[Stored items]
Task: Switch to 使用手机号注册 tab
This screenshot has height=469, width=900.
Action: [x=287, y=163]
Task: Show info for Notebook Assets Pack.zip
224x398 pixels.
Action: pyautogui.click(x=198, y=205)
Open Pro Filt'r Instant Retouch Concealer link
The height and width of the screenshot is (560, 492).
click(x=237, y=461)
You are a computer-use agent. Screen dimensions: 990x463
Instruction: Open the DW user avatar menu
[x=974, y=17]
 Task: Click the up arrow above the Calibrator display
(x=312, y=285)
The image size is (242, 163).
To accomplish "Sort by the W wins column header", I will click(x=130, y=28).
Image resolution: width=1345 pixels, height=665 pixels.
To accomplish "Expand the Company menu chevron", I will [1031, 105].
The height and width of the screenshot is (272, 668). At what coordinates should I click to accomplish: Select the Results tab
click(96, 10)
* * *
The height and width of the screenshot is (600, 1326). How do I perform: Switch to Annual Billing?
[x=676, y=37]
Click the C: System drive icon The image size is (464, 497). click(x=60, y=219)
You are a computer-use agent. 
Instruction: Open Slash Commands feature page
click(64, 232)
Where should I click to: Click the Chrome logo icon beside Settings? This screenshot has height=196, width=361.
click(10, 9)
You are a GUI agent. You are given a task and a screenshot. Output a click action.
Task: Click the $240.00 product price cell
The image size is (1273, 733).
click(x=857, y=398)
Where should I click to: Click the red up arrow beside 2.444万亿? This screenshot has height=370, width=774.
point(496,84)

Exercise directions: A single number is the answer: how many lines of the entries above contain "computer"?

Solution to the exercise: 2